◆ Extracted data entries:
/---

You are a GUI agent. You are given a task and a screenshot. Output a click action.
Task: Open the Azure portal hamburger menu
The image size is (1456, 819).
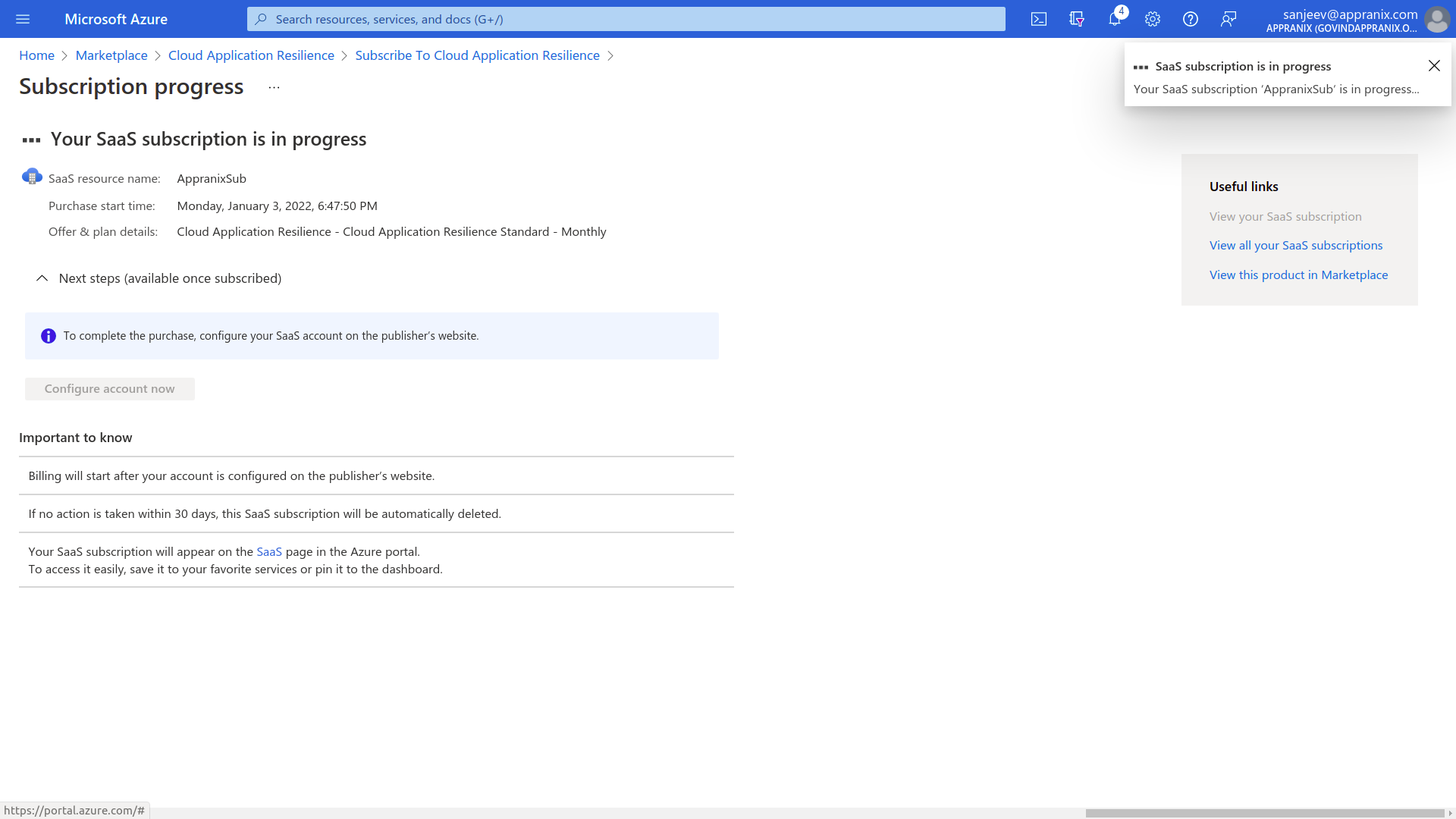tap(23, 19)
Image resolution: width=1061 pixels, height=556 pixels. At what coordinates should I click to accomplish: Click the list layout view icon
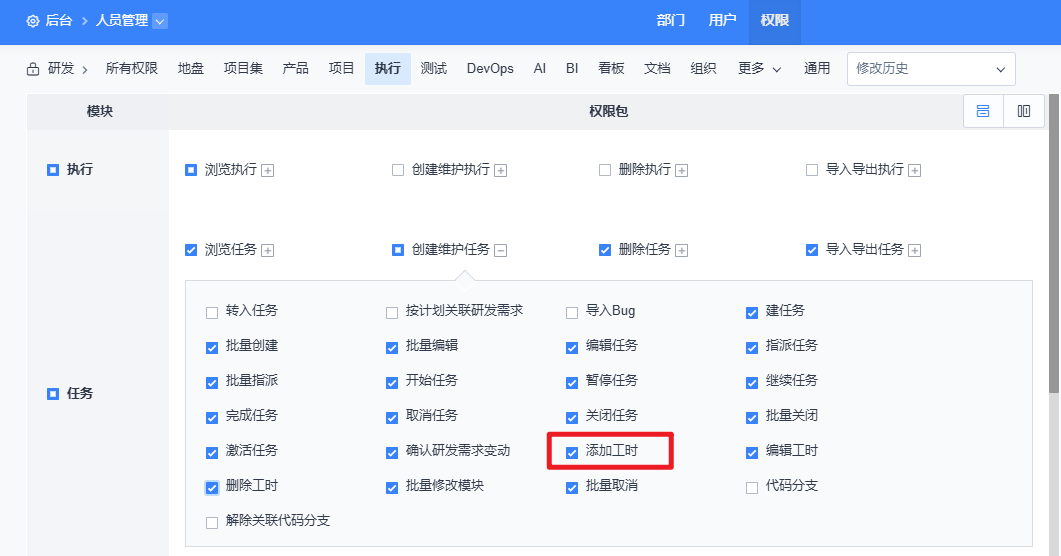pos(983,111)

\---

◆ What is being asked: Output the listing as a two-column CSV with the columns "instruction" and "click_target", one row per entry, quoting each field and turning line breaks into spaces. Leave out the pictures.

◆ Solution to the exercise:
instruction,click_target
"You are a GUI agent. You are given a task and a screenshot. Output a click action. Task: Open the Azure portal hamburger menu The image size is (1456, 819).","tap(23, 19)"
"Image resolution: width=1061 pixels, height=556 pixels. At what coordinates should I click to accomplish: Click the list layout view icon","pos(983,111)"